In Benjamin v. Coughlin, 905 F.2d 571, 576-77 (2d Cir.), cert. denied, 498 U.S. 951, 111 S. Ct. 372, 112 L. Ed. 2d 335 (1990), the Court of Appeals refused to accept the conclusory incantation of penological interests as sufficient to justify requiring a Rastifarian inmate to submit to an initial haircut. Id. at 576-77. The court found that because the inmate's hair could be pulled back for an initial identification photograph, accommodating the inmate's religious views with only a de minimus effect on legitimate penological interests, the First Amendment, and the Turner/O'Lone reasonableness test, dictated such a result. Id.

In this case, grave questions remain with respect to the nexus, if any, between applying the directive to the plaintiffs and the defendants' asserted penological interests, making summary judgment inappropriate. See, e.g., Werner v. McCotter, 49 F.3d 1476, 1480 (10th Cir.1995) (reversing summary judgment for the defendant on inmate's free exercise claim where the record was devoid of evidence with respect to the magnitude of the governmental interest and the burden accommodation would impose); Campbell v. District of Columbia, 874 F. Supp. 403, 408-09 (D.D.C.1994) (denying defendant's motion to dismiss, or, in the alternative, for summary judgment where the court needed a more fully developed factual record to rule on the inmate plaintiff's statutory and constitutional free exercise claims); Ross v. Coughlin III, 669 F. Supp. 1235, 1239 (S.D.N.Y. 1987) (denying the prison's motion to dismiss an inmate's claim that a beard-trim requirement violated his First Amendment rights because, among other things, the prison failed to show that the regulation was logically related to legitimate governmental interests under the Turner/O'Lone standard); cf. Cole v.
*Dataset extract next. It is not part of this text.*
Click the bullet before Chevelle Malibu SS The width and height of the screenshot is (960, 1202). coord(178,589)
Flick, 758 F.2d 124, 130-31 (3d Cir.) (regulation requiring inmates to wear their *578 hair above the collar did not infringe on half-blooded Cherokee Indian inmate's free exercise rights where evidence, consisting of extensive expert testimony, supported justifications for the hair directive), cert. denied, 474 U.S. 921, 106 S. Ct. 253, 88 L. Ed. 2d 260 (1985); Sherwood v. Brown, 619 F.2d 47, 48 (9th Cir.1980), cert. denied, 449 U.S. 919, 101 S. Ct. 317, 66 L. Ed. 2d 147 (1980) (affirming summary judgment for the Secretary of Defense on the plaintiff's claim that a navy regulation forbidding him from wearing a turban was unconstitutional and relying upon an affidavit of a senior naval officer explaining the specific dangers resulting from the absence of a helmet); Bitterman v. Secretary of Defense, 553 F. Supp. 719, 721 (D.D.C.1982) (holding that forbidding an air force sergeant from wearing his yarmulke did not violate the sergeant's First Amendment rights where the expert testimony presented explained how the uniform dress requirement furthered the air force's goals of fostering teamwork, motivation, discipline, esprit de corps and image as well as how, on two prior occasions, deviations or perceived deviations from the uniform dress requirement had tended to undermine the achievement of these objectives).
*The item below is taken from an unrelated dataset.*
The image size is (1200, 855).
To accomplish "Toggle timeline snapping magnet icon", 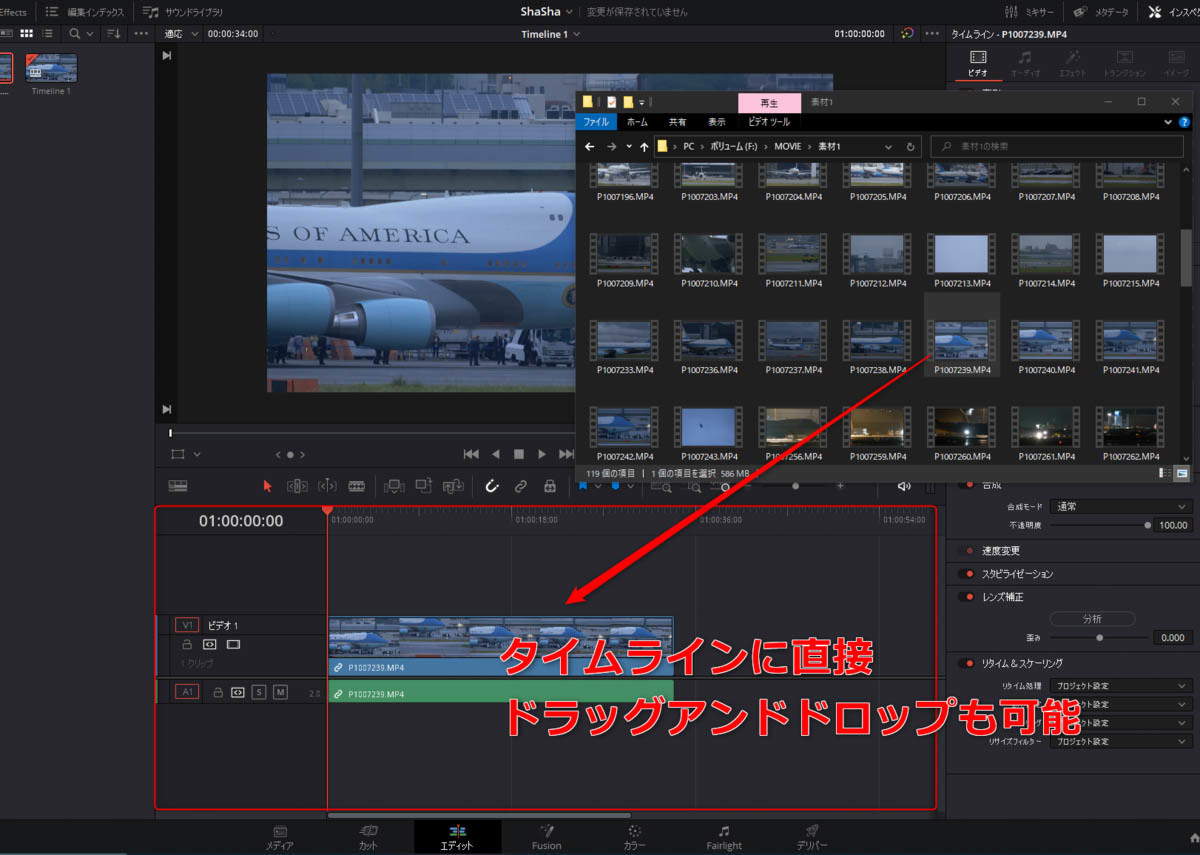I will [x=491, y=486].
The defendants have chosen to rely on conclusory statements. They have not demonstrated, with any specificity, how it is that requiring the plaintiffs to cut their hair advances their asserted interests in safety, discipline and esprit de corps. Without such evidence, even under cases according substantial deference to administrators, the defendants' motion for summary judgment on the plaintiffs' First Amendment claim must be denied.

 

V.

With respect to the plaintiffs' free exercise claim under the New York State Constitution[11], the appropriate test to be applied is not clear. Rourke v. New York State Dep't of Correctional Servs., 159 Misc.2d 324, 603 N.Y.S.2d 647 (Sup.Ct. Albany Co. 1993), aff'd, 201 A.D.2d 179, 615 N.Y.S.2d 470 (3d Dep't 1994), apparently is the only free exercise case brought under the New York State Constitution by a correctional officer. In Rourke, the court held that the enforcement of the same directive that is at issue in the present case violated the right to the free exercise of religion of a Native American correctional officer under Article I, Section 3 of the New York State Constitution. Id. at 329, 603 N.Y.S.2d 647, 651.[12]

The trial court applied a compelling state interest test. The court acknowledged that the Supreme Court's decision in Smith lessened the scrutiny appropriate for laws of general applicability under the First Amendment of the United States Constitution and explained that the New York State Constitution continues to offer heightened protection. In applying strict scrutiny to the directive, the court explained:

 
Although mindful of the U.S. Supreme Court's decision in [Smith], and its departure from precedent, and the traditional compelling interest test of free exercise *579 jurisprudence, this Court cannot ignore the New York Court of Appeals' long history and commitment to the protection of individual rights and liberties beyond those afforded by the U.S. Constitution, and federal constitutional law. Given this history and commitment ... and the importance of this free exercise right, it is hard to imagine that New York would not continue to apply a `strict scrutiny' standard of review, and a balancing of the state's competing interests and the fundamental rights of the individual.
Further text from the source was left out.